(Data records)
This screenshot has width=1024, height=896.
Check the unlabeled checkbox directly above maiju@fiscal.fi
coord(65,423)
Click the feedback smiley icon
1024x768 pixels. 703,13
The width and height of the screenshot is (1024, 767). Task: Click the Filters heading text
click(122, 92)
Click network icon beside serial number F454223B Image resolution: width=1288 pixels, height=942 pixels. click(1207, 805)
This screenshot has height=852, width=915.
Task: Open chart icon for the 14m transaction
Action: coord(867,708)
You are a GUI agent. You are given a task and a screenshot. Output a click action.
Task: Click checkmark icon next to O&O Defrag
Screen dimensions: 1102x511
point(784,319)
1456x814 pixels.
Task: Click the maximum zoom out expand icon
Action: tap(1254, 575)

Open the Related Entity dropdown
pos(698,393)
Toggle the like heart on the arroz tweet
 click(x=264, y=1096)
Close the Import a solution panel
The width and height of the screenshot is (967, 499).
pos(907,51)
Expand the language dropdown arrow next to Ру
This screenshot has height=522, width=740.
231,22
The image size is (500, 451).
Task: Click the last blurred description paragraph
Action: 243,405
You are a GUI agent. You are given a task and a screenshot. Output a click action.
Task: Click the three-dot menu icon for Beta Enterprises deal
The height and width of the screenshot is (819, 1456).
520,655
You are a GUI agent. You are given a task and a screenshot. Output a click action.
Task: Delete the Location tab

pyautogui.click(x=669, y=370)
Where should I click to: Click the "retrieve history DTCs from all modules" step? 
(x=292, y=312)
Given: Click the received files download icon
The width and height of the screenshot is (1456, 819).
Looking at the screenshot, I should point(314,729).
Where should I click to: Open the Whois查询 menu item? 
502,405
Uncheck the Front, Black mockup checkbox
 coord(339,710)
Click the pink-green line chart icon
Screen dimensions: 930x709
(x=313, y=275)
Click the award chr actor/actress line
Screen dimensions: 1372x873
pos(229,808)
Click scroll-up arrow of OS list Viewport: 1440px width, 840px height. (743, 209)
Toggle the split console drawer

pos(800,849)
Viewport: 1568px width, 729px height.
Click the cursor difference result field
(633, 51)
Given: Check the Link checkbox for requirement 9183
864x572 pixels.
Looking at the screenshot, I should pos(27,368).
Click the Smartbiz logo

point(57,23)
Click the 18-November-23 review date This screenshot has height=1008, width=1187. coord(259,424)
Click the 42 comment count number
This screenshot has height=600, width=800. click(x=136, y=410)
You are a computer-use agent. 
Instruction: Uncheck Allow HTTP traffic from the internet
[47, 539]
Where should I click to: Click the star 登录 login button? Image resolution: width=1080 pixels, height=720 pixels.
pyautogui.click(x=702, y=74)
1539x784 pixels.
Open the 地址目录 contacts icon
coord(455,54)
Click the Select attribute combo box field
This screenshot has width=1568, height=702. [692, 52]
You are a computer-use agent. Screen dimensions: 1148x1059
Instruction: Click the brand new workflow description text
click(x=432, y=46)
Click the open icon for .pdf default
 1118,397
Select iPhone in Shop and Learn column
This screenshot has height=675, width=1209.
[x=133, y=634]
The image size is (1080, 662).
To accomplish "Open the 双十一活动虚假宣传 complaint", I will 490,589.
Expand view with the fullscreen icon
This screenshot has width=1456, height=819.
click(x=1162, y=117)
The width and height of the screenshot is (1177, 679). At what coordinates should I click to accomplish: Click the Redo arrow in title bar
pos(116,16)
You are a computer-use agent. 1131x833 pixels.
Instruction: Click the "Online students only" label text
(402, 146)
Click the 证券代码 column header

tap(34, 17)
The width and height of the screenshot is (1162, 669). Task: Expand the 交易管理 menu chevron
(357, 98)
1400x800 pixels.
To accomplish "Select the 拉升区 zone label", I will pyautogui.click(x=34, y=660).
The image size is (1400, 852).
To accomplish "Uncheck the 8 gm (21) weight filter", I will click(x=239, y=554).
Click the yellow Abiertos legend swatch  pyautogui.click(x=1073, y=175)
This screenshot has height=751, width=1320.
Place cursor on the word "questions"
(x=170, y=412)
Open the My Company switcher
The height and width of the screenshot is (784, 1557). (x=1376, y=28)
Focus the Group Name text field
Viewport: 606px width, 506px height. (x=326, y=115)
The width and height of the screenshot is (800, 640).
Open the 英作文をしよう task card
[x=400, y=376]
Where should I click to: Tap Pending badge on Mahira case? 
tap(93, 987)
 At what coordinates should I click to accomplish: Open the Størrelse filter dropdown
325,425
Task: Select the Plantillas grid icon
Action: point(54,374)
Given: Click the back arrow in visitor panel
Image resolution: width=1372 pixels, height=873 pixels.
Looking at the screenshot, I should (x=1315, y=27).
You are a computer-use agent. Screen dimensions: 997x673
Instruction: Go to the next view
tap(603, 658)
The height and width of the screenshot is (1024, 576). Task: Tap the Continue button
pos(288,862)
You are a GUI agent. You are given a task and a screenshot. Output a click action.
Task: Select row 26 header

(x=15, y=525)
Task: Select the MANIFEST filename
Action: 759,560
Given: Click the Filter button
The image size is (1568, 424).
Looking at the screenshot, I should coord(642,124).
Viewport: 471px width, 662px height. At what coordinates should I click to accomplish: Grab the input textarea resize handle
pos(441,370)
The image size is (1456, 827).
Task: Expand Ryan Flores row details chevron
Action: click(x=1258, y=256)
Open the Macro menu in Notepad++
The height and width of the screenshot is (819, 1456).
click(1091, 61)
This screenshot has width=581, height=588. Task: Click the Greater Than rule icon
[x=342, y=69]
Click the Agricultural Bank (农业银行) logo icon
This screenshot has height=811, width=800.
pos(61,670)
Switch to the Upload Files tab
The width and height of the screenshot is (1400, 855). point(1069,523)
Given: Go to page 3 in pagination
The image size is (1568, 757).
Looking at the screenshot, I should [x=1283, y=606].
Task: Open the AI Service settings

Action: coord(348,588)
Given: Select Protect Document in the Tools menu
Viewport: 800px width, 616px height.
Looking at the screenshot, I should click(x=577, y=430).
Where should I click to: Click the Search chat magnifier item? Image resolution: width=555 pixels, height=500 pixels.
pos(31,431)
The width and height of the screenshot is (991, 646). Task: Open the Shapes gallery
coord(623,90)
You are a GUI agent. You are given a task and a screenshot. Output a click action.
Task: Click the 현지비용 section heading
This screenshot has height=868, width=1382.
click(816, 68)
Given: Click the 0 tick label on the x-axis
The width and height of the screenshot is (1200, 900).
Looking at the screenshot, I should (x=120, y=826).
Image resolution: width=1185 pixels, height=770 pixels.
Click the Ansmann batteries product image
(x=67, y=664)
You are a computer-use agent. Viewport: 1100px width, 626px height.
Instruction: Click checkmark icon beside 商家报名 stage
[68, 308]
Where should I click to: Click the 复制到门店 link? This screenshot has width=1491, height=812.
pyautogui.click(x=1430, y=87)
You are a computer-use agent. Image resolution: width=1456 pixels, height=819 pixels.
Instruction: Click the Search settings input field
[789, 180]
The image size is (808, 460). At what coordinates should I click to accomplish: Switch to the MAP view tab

SHORT PROBLEM: Extract the lines verbatim, starting at the first line of the data records and ending at the line containing "Action: coord(867,708)".

EXERCISE RESULT:
This screenshot has width=1024, height=896.
Check the unlabeled checkbox directly above maiju@fiscal.fi
coord(65,423)
Click the feedback smiley icon
1024x768 pixels. 703,13
The width and height of the screenshot is (1024, 767). Task: Click the Filters heading text
click(122, 92)
Click network icon beside serial number F454223B Image resolution: width=1288 pixels, height=942 pixels. click(1207, 805)
This screenshot has height=852, width=915.
Task: Open chart icon for the 14m transaction
Action: coord(867,708)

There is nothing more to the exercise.